Protesters chanting anti-pipeline slogans forced the cancellation Monday of the first day of hearings in Montreal into TransCanada’s Energy East project.

The head of the hearings for the National Energy Board said the federal regulatory body will try to resume proceedings Tuesday.

“TransCanada will not pass,” screamed one protester as police dragged him away from a downtown conference room.

Police made three arrests. Two men aged 35 and 44 were charged with assaulting a police officer and with obstruction of justice, while a 29-year-old woman was charged with obstruction of justice.

The 35-year-old man remained detained as of early Monday afternoon, while the two others were released.

Montreal Mayor Denis Coderre, along with the mayor of nearby Laval and other municipal representatives, walked out of the hearings not long after the demonstrators charged in.

Coderre was the first person scheduled to give testimony Monday but chose instead to leave, calling the protests a “masquerade.”

He and many provincial politicians and First Nations groups oppose TransCanada’s project to transport crude oil from Alberta to New Brunswick.

“There are too many problems we are witnessing to accept the project,” Coderre told reporters after he decided to leave Monday’s hearings.

“We’re saying the project (TransCanada) presented is wrong, it’s bad and we don’t have the answers.

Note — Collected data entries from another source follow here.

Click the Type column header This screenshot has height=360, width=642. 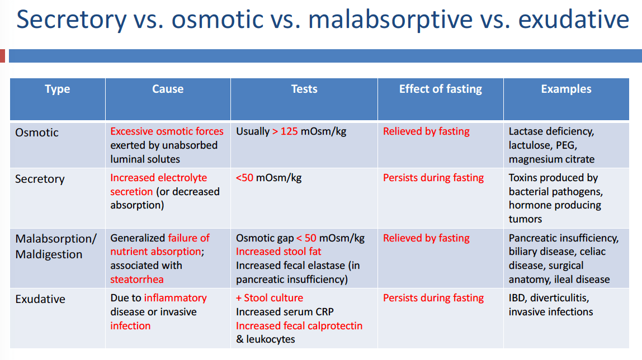(x=57, y=89)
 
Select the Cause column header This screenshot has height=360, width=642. (x=168, y=89)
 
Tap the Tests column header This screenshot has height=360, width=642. (x=304, y=89)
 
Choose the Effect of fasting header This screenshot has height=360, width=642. (x=441, y=89)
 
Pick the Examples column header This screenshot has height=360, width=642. (x=567, y=89)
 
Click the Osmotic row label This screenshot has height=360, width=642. (x=37, y=132)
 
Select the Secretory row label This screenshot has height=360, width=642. (x=40, y=179)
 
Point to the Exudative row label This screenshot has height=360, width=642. (x=40, y=299)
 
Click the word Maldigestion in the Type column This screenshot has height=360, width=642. (x=49, y=254)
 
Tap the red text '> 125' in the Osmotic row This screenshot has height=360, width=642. (x=285, y=131)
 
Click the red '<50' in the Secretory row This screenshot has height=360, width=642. (x=244, y=178)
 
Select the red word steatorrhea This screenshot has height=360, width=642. (x=137, y=280)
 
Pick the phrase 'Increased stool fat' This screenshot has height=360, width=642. (x=278, y=252)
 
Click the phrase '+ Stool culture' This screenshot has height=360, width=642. (x=270, y=298)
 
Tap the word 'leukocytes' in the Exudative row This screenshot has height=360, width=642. (x=271, y=339)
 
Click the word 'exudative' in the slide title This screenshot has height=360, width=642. (x=574, y=19)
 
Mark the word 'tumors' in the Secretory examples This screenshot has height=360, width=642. (x=525, y=219)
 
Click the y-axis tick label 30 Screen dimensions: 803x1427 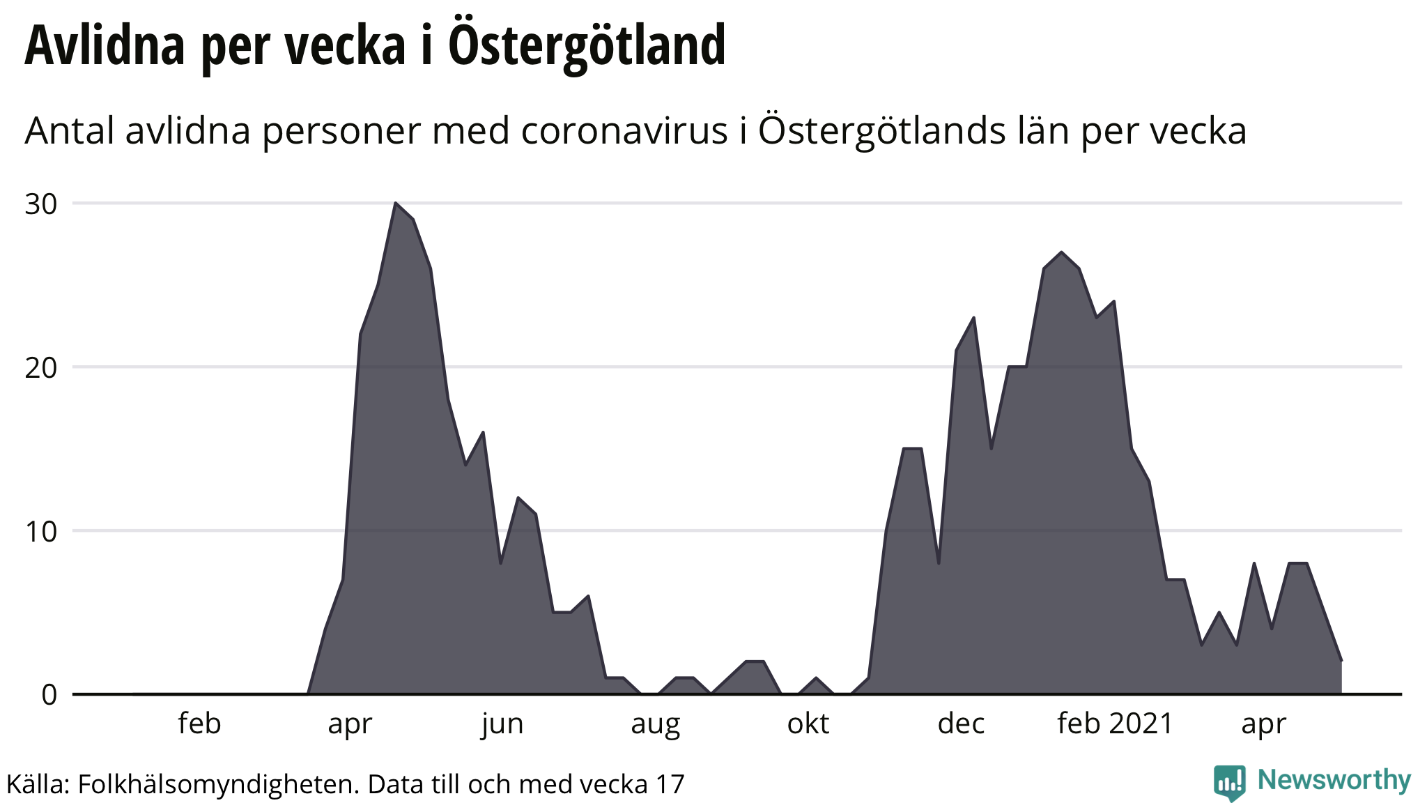pos(40,204)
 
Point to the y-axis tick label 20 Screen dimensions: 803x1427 pos(40,368)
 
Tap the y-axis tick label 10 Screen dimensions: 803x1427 pos(40,532)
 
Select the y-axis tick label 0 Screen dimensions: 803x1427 pos(49,695)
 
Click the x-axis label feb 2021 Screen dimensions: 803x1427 pos(1115,724)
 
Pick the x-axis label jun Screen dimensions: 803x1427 pos(502,724)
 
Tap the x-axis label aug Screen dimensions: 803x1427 pos(655,724)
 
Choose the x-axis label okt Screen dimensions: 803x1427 pos(808,724)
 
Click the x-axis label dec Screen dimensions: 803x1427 pos(961,724)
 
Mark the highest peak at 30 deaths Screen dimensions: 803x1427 pos(395,203)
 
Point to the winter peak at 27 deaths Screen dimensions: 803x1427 pos(1060,252)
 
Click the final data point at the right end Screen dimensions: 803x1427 pos(1341,660)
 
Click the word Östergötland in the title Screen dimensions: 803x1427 pos(587,45)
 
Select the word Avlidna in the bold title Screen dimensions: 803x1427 pos(105,45)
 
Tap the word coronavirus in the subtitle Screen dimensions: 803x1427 pos(624,130)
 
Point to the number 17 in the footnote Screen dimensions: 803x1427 pos(670,784)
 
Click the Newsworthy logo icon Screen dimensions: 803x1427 pos(1230,782)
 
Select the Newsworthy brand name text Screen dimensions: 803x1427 pos(1334,780)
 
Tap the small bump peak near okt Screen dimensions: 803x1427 pos(816,678)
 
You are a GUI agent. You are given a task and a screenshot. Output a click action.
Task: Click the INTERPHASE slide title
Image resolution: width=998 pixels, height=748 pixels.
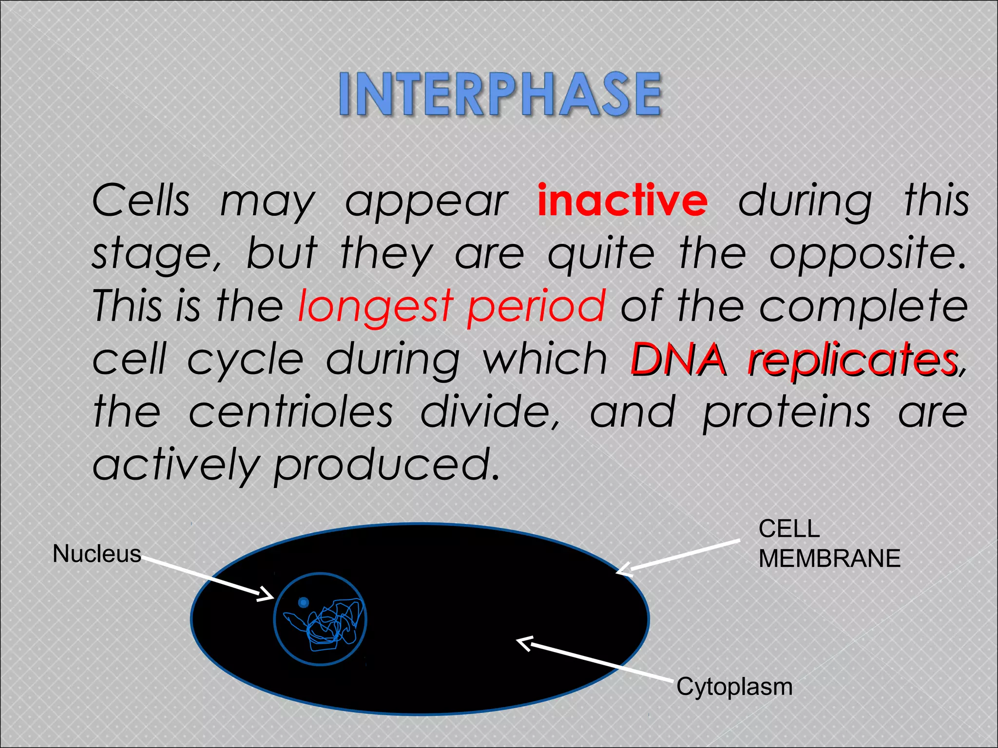click(500, 94)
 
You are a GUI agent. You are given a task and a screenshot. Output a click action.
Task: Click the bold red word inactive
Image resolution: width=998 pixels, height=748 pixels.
click(622, 201)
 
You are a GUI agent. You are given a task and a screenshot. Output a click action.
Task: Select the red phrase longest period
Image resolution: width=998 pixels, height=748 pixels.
click(452, 306)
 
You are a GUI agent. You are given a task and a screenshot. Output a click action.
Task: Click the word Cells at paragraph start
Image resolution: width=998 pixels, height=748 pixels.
click(141, 201)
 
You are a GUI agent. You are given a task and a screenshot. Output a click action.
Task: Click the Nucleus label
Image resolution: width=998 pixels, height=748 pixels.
click(96, 554)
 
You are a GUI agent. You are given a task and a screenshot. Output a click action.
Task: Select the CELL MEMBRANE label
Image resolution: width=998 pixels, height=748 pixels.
click(828, 543)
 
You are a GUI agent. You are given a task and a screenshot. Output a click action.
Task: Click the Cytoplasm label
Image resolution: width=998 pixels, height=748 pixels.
click(734, 687)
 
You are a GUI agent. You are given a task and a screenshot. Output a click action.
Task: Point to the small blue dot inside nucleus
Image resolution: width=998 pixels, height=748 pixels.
click(303, 603)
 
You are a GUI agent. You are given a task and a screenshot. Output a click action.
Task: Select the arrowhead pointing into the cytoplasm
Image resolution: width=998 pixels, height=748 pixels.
click(523, 643)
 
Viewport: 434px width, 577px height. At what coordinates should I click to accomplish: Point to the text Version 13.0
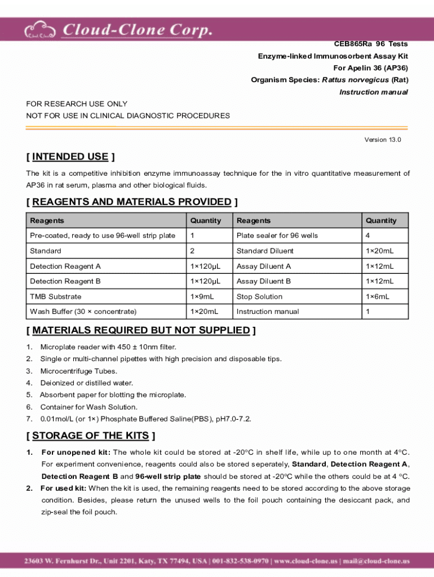[383, 140]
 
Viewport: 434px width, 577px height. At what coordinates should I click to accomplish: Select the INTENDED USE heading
[70, 157]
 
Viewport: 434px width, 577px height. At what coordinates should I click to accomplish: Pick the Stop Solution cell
[259, 296]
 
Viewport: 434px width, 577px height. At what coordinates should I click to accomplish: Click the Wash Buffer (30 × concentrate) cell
[83, 312]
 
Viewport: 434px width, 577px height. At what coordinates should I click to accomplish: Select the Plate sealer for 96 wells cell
[277, 236]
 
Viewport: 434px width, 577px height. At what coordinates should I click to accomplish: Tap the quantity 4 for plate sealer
[367, 236]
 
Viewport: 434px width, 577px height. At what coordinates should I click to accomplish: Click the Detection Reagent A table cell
[65, 266]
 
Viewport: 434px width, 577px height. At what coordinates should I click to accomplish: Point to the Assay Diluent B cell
[264, 281]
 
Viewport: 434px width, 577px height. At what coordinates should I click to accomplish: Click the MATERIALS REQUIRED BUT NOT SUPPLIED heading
[141, 330]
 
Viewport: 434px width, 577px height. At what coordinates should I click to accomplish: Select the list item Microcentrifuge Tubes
[78, 371]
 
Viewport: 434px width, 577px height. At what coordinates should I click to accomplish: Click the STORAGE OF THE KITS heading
[91, 436]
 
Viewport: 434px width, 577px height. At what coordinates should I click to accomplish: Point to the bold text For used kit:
[63, 488]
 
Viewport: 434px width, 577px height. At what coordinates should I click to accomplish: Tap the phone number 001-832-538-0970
[242, 561]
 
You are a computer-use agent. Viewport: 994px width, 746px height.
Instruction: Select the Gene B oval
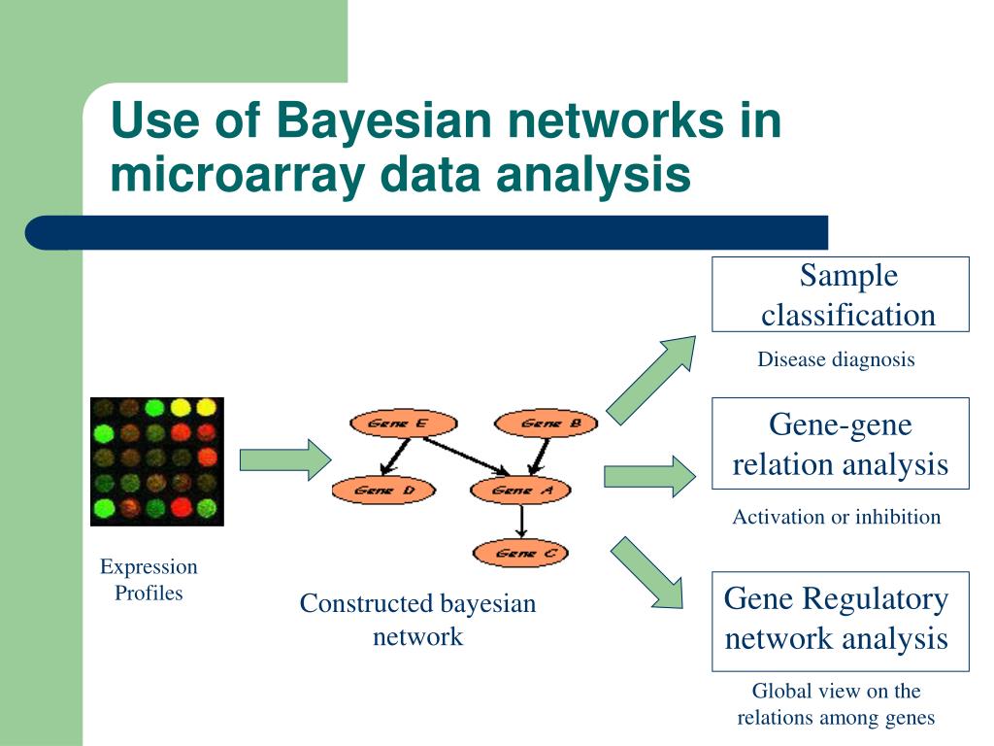tap(538, 424)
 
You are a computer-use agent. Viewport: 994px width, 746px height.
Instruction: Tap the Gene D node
tap(373, 491)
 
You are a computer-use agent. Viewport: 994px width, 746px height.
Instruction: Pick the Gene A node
tap(520, 491)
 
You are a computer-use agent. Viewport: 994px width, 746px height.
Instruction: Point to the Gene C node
tap(520, 554)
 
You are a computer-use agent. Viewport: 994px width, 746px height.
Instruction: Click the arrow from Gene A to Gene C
tap(521, 523)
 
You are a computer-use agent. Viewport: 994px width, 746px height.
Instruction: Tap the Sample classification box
tap(841, 294)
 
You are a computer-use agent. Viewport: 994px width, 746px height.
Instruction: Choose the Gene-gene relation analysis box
tap(841, 443)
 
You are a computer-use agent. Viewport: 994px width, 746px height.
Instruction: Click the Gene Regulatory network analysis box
tap(841, 620)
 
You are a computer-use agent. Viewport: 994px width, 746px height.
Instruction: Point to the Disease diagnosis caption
tap(836, 360)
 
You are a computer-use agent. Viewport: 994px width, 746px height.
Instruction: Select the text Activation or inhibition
tap(836, 517)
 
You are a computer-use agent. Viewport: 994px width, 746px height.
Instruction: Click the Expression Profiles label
tap(149, 580)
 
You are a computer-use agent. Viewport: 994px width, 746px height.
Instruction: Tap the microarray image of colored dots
tap(157, 461)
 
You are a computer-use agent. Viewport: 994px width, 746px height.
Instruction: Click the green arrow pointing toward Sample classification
tap(651, 374)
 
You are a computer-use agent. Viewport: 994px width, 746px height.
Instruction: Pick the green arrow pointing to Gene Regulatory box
tap(647, 573)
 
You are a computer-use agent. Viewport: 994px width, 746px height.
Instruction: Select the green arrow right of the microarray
tap(284, 459)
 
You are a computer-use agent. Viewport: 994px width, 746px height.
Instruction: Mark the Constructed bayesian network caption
tap(417, 620)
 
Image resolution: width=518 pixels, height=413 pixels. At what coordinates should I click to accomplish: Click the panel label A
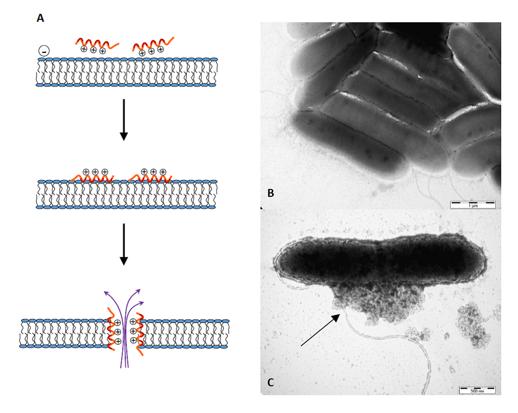[41, 18]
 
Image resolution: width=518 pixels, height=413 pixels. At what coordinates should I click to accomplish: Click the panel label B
[270, 193]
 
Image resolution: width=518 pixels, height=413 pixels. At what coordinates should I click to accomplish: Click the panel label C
[270, 382]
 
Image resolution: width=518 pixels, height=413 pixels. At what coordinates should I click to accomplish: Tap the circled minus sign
[44, 50]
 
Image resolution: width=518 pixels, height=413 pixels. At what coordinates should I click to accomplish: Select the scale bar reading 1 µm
[473, 204]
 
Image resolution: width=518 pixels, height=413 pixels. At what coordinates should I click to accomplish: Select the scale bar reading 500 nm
[477, 389]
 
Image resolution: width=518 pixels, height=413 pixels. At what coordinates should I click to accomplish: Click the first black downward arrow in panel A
[124, 119]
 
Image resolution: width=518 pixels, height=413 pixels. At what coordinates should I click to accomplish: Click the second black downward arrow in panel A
[124, 244]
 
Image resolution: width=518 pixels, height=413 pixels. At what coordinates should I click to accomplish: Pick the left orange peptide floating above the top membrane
[96, 43]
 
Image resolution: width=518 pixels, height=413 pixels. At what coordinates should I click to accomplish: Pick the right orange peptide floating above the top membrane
[153, 44]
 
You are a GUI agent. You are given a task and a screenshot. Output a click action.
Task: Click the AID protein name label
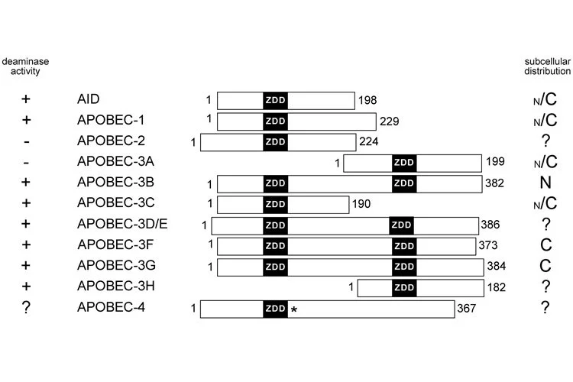tap(89, 99)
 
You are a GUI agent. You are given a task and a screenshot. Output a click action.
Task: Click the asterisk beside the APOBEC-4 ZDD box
tap(293, 309)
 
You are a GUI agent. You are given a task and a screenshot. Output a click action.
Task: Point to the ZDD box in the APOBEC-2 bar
tap(275, 141)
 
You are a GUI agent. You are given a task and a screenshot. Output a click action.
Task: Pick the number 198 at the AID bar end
tap(367, 100)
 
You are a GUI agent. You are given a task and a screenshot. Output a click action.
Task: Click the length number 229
tap(389, 121)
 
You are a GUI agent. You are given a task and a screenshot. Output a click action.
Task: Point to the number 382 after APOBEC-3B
tap(495, 183)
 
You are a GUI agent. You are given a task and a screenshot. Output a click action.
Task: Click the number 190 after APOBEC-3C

And frankly one of the main issues is contingency plans, everything regarding safety.”

Coderre asked last week for the hearings to be suspended after media reports revealed that two of the three NEB commissioners overseeing the review process met former Quebec premier Jean Charest, who was at the time a lobbyist for TransCanada (TSX:TRP).

He said he wasn’t calling for the commissioners to resign, but that there was a perception of bias.

Nonetheless, Coderre said it was important for him to give testimony in order for the NEB and the rest of the country to appreciate the concerns of local citizens.

One of the anti-pipeline protesters, Kristian Gareau, entered the room and started chanting and clapping with the other protesters.

He said the entire NEB process is illegitimate because two of the commissioners had met with Charest.

“There is a perception of bias,” said Gareau, 36. “These two commissioners are part of this democratic institution, which has the sweeping power of a federal court.

“So a judge cannot go and meet with people in a back room. It just shows this smug elite privilege which is completely unacceptable.”

The hearings are set for this week in Montreal before moving to Quebec City the week of Oct. 3.